More on Diagnostic Errors
Today we’d like to follow-up on a recent post of ours that was quite popular that talked about how errors in diagnosis result in the largest med mal payouts. To give us some really good perspective on the topic, we went to AHRQ (Agency for Healthcare Research & Quality) and are diving into their Patient Safety Primer on Diagnostic Errors.
But first, for those of you who are really into this topic, and are local to the Chicago-area (or can travel on short-notice), you might want to check out the 6th International Conference: Diagnostic Error in Medicine being held in Chicago, Sept. 22-25, 2013. Sponsored by the Society to Improve Diagnosis in Medicine, their website was quite a find in researching this topic: they have many interesting pages on their site that are worth the view, including a “Facts” page about diagnostic errors in medicine,
a “Top Myths about Diagnostic Errors” page, and an excellent “Resources” page.
Now, back to the AHRQ Diagnostic Errors Primer. The document first describes physicians’ use of heuristics (or shortcuts or “rules of thumb”) and the several ways in which they can incorrectly apply heuristics (and arrive at a diagnostic error) –they refer to these as “cognitive biases.” More specifically, they describe 4 kinds of cognitive biases that physicians commonly display. So, in short, these are “physician” errors.
The primer then goes on to describe “system” problems and errors. Poor teamwork and communication, as well as lack of follow-up on test results, are examples that fall into this category.

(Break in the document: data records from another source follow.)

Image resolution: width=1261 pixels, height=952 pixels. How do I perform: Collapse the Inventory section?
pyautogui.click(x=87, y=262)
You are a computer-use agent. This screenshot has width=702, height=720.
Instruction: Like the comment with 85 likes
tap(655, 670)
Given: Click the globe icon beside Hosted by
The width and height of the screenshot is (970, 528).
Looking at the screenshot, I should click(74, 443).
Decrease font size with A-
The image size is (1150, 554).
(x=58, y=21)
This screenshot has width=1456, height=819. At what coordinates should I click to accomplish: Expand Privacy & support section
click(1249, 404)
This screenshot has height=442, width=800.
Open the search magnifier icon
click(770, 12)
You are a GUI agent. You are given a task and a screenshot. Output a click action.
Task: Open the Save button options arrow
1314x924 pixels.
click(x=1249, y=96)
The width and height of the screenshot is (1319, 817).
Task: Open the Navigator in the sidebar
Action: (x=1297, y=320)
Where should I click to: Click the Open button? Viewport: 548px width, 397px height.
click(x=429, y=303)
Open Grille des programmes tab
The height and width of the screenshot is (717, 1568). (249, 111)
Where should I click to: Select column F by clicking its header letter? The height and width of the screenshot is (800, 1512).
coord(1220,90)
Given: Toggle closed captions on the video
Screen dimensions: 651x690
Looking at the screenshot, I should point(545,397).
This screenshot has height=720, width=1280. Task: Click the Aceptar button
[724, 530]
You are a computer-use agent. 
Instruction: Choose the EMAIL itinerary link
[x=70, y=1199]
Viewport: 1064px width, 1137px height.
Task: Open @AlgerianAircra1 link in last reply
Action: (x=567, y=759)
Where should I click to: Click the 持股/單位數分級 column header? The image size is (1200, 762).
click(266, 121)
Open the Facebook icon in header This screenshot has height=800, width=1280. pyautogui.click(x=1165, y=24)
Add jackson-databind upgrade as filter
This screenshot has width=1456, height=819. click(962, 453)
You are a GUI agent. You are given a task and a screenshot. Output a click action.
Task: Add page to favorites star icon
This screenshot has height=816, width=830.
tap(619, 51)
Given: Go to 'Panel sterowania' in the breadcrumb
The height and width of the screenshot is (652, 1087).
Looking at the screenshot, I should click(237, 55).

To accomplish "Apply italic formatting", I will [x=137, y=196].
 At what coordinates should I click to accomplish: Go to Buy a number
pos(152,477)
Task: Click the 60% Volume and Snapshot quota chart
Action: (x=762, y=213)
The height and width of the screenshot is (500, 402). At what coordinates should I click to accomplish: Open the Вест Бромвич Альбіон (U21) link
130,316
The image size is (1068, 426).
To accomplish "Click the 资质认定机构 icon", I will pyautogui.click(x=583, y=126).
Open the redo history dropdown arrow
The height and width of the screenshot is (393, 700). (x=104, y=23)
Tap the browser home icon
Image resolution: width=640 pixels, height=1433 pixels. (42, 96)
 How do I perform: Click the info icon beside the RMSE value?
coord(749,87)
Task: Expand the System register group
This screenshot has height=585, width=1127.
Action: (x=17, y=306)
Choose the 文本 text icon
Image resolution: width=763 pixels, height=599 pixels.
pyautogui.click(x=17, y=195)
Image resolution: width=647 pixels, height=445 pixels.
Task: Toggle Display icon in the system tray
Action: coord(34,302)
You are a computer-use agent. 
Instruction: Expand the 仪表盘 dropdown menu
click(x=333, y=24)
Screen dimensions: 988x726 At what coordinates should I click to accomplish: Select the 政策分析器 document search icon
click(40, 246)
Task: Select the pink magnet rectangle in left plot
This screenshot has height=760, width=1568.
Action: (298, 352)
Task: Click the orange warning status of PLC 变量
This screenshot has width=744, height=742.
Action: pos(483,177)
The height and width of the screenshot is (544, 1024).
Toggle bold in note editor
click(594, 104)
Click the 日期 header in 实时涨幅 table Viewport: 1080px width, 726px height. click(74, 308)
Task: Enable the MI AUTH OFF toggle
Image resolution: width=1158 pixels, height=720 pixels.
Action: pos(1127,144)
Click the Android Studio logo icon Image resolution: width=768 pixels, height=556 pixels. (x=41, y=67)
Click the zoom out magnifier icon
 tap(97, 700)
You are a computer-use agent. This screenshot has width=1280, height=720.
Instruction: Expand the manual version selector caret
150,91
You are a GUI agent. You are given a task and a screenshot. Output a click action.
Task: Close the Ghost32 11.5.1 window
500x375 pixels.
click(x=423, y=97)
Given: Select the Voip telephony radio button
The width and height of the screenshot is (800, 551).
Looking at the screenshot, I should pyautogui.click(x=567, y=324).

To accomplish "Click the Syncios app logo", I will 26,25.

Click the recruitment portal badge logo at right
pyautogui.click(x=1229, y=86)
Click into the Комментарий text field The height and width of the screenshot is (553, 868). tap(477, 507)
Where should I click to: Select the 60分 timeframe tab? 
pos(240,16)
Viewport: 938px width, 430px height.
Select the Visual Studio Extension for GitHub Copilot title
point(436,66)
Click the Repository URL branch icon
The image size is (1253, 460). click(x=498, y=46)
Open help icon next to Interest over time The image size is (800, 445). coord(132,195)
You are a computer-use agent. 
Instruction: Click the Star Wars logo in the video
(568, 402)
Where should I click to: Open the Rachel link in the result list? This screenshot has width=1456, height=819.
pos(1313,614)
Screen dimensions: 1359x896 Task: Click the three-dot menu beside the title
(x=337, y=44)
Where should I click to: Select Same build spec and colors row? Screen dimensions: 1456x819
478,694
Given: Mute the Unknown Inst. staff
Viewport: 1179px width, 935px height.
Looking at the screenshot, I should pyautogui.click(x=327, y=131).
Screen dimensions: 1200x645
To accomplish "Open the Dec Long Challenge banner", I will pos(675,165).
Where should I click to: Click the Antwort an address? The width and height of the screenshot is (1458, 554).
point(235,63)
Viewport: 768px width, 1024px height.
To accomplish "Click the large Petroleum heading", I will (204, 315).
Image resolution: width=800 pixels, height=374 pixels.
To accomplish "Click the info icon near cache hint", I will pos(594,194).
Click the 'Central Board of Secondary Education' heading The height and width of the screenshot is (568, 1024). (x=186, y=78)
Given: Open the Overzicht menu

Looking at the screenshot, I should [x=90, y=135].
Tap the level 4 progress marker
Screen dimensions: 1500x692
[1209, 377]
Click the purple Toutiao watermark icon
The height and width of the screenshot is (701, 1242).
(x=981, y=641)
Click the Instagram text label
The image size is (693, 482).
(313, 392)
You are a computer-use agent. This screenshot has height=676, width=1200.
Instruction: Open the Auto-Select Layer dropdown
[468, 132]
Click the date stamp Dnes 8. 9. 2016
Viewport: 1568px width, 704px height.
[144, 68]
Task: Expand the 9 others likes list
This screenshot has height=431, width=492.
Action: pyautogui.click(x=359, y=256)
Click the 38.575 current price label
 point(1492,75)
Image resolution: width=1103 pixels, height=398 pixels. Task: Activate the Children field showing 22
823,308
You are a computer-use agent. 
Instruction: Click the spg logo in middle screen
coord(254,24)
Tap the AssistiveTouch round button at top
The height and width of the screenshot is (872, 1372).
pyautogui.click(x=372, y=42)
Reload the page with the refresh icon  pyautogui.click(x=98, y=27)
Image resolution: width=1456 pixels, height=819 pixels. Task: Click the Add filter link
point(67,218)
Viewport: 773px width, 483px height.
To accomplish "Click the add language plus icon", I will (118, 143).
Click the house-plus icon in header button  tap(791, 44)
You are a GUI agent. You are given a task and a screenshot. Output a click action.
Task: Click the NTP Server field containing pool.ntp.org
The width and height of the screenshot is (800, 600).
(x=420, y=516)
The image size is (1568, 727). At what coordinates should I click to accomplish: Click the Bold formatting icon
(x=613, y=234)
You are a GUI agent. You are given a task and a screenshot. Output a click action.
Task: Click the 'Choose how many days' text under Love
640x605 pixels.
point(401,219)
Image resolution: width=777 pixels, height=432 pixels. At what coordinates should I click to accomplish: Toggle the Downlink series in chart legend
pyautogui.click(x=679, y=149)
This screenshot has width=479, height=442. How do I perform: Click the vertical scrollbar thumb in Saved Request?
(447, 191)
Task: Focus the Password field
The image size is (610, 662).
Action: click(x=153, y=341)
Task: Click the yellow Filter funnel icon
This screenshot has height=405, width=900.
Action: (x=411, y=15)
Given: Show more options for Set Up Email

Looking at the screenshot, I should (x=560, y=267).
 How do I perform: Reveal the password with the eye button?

The article then discusses ways to try and prevent diagnostic errors. Because many clinicians are unaware of their diagnostic errors, because they often don’t see patients post-diagnosis and/or over time, the AHRQ calls for more feedback to be given to physicians regarding their “diagnostic performance.” However, this is becoming more and more difficult, given that the “gold standard” of diagnosis, the autopsy, is becoming more and more rare. Teaching institutions are supposed to aspire for a 25% autopsy rate on inpatient deaths, but few, AHRQ says, achieve that.
IT has been helpful in some ways to curb system-based diagnostic errors –especially regarding giving timely test results. And, the development of protocols have helped to also reduce system errors, too.
And, some efforts have been undertaken to get physicians to think about their thinking –also known as meta-cognition. The thought is that if physicians can become aware of the ways in which they can possibly misuse heuristics, this will prevent some diagnostic errors.
Finally, the references listed at the end of the article are excellent should you want to do more reading on the topic.